**WHAT YOU SHOULD DO:** Please report how many lines in the data below contain "item". Nothing besides the number should be written.

Stored data entries
────────────────────────────────────────

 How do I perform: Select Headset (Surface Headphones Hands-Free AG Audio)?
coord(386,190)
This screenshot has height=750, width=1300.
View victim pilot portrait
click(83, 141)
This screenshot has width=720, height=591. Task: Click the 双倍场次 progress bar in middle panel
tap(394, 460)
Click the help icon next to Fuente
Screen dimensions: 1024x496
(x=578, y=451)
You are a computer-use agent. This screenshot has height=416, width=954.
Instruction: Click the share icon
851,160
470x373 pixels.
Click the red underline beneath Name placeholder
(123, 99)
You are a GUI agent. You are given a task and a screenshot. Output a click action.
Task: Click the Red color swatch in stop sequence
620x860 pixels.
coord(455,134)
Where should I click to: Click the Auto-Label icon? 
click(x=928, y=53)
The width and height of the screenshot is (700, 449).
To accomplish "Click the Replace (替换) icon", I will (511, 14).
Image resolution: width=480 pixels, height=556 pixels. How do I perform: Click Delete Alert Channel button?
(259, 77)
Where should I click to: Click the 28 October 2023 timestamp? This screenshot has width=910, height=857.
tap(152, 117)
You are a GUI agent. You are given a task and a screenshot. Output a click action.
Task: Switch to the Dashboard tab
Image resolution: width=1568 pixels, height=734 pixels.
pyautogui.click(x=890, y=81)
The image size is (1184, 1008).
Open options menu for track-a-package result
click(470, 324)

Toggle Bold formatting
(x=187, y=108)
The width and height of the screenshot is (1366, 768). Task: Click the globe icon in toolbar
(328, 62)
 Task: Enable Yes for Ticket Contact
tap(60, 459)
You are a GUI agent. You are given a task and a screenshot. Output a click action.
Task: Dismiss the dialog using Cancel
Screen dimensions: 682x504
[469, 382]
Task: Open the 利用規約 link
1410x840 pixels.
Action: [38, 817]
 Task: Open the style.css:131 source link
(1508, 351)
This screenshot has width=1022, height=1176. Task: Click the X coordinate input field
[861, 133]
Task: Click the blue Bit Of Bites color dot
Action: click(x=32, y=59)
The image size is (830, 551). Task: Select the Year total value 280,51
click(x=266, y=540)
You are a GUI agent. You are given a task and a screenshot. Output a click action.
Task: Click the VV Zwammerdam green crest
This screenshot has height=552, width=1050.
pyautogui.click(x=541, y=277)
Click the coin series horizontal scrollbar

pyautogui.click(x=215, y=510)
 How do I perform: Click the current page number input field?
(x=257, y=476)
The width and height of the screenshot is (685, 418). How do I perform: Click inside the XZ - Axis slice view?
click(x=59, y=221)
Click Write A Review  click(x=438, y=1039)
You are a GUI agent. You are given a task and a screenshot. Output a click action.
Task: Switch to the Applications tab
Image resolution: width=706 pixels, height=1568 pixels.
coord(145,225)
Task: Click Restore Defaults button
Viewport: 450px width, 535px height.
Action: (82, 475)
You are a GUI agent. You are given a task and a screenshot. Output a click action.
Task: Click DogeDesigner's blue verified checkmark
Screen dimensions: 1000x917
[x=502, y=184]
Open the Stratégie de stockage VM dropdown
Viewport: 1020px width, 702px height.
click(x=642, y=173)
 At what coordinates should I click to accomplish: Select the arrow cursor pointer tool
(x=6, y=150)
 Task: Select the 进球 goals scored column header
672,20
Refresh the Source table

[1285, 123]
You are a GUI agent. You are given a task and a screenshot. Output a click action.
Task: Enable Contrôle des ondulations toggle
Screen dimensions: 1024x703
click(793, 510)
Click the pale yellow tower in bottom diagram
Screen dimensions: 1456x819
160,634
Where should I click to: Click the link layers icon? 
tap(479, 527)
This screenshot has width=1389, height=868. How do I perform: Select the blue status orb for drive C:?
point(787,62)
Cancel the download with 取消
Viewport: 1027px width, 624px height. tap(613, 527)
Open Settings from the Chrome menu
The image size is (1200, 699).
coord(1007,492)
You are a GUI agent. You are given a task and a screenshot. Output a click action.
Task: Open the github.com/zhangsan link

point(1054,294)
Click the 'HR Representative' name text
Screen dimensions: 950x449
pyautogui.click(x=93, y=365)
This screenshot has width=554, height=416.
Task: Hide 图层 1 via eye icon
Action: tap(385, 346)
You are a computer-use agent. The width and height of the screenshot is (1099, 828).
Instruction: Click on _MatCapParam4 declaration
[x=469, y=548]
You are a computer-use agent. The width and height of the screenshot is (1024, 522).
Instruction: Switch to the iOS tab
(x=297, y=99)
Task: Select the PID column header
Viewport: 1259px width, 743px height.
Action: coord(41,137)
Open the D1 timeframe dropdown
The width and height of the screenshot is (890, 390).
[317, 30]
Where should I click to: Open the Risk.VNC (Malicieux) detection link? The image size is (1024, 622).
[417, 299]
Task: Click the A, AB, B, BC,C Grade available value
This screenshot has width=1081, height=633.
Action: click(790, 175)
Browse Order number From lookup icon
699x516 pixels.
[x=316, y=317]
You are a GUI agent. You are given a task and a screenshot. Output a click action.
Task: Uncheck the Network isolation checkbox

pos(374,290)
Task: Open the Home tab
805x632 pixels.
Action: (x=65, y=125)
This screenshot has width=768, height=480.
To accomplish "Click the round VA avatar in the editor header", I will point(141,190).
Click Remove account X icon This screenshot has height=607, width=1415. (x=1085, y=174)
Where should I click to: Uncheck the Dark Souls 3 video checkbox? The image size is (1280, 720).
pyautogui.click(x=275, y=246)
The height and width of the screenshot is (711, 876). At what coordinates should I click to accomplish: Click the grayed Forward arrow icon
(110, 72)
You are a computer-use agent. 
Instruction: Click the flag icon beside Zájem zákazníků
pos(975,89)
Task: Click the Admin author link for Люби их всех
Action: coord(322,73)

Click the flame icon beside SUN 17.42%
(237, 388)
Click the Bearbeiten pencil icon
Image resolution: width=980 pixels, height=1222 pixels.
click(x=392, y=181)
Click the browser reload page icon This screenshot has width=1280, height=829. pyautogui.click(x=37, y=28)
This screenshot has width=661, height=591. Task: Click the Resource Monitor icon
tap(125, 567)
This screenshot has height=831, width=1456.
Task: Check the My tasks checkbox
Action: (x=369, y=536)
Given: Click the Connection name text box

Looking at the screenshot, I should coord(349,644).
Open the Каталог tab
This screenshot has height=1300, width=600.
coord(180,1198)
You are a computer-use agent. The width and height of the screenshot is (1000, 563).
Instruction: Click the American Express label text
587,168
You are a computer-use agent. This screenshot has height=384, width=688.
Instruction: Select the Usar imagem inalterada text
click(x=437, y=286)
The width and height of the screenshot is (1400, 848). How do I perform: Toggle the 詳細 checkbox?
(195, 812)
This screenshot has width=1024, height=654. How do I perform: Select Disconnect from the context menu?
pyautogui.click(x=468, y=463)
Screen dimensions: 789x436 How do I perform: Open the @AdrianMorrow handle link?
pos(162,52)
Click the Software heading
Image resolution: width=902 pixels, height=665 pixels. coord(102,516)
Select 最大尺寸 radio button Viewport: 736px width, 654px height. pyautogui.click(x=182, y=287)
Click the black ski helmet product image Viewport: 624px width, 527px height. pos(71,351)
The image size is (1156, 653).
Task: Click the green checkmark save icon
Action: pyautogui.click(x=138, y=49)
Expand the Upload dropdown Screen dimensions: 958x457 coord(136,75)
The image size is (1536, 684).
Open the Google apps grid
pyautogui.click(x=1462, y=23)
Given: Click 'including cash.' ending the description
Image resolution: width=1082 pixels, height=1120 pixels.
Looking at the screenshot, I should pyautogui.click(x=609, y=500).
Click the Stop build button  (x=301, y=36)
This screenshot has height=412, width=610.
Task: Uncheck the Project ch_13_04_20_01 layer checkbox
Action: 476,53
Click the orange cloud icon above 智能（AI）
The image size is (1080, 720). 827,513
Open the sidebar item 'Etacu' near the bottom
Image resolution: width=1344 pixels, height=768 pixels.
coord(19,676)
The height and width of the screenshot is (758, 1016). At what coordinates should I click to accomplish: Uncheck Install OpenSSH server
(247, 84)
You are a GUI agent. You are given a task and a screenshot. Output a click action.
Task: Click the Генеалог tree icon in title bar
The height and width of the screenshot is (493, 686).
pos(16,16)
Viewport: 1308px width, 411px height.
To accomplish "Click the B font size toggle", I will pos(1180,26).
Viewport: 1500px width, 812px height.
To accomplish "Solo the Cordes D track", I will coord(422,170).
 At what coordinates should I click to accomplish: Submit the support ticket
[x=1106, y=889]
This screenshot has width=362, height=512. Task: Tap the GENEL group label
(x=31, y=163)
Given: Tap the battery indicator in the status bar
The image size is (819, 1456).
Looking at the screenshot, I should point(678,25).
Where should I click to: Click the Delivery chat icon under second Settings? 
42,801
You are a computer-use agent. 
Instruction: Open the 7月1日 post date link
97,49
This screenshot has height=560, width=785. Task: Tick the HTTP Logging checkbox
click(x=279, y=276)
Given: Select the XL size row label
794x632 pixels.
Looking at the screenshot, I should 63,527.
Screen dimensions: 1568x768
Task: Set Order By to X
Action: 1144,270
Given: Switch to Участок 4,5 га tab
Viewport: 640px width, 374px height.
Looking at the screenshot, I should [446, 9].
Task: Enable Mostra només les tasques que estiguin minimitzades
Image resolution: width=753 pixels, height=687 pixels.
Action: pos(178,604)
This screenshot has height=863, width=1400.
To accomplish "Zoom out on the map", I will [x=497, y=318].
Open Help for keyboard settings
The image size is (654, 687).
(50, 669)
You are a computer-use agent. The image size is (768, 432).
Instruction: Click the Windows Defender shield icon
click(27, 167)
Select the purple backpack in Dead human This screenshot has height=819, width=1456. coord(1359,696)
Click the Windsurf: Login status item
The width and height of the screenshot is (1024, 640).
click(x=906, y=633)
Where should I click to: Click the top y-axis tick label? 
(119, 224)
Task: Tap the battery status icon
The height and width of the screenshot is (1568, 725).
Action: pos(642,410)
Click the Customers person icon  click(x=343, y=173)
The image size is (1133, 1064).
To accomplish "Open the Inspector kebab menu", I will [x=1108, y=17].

────────────────────────────────────────

**YOUR SOLUTION:** 2